[[ DATA EXTRACT, beginning ]]

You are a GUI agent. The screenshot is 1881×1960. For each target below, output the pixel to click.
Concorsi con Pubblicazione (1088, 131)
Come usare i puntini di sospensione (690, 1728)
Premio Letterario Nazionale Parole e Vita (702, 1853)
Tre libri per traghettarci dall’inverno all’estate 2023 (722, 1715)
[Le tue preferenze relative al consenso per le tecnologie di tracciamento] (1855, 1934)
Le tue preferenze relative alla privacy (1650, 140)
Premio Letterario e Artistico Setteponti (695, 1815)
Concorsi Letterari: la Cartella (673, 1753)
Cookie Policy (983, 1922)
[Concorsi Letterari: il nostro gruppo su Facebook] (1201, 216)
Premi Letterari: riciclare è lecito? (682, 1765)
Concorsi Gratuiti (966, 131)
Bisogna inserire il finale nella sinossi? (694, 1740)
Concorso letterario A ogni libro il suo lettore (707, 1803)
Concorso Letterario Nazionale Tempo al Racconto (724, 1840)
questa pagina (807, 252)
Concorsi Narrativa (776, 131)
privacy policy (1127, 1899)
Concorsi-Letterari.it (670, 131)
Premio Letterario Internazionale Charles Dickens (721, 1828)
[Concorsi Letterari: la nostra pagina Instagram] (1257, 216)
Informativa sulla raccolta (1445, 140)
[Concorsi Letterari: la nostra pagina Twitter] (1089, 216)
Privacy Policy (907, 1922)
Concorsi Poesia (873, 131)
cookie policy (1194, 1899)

[[ DATA EXTRACT, end ]]

BRIEF | Reproduce the data. Match each line exactly.

RESPONSE TO THIS TASK |
You are a GUI agent. The screenshot is 1881×1960. For each target below, output the pixel to click.
Concorsi con Pubblicazione (1088, 131)
Come usare i puntini di sospensione (690, 1728)
Premio Letterario Nazionale Parole e Vita (702, 1853)
Tre libri per traghettarci dall’inverno all’estate 2023 (722, 1715)
[Le tue preferenze relative al consenso per le tecnologie di tracciamento] (1855, 1934)
Le tue preferenze relative alla privacy (1650, 140)
Premio Letterario e Artistico Setteponti (695, 1815)
Concorsi Letterari: la Cartella (673, 1753)
Cookie Policy (983, 1922)
[Concorsi Letterari: il nostro gruppo su Facebook] (1201, 216)
Premi Letterari: riciclare è lecito? (682, 1765)
Concorsi Gratuiti (966, 131)
Bisogna inserire il finale nella sinossi? (694, 1740)
Concorso letterario A ogni libro il suo lettore (707, 1803)
Concorso Letterario Nazionale Tempo al Racconto (724, 1840)
questa pagina (807, 252)
Concorsi Narrativa (776, 131)
privacy policy (1127, 1899)
Concorsi-Letterari.it (670, 131)
Premio Letterario Internazionale Charles Dickens (721, 1828)
[Concorsi Letterari: la nostra pagina Instagram] (1257, 216)
Informativa sulla raccolta (1445, 140)
[Concorsi Letterari: la nostra pagina Twitter] (1089, 216)
Privacy Policy (907, 1922)
Concorsi Poesia (873, 131)
cookie policy (1194, 1899)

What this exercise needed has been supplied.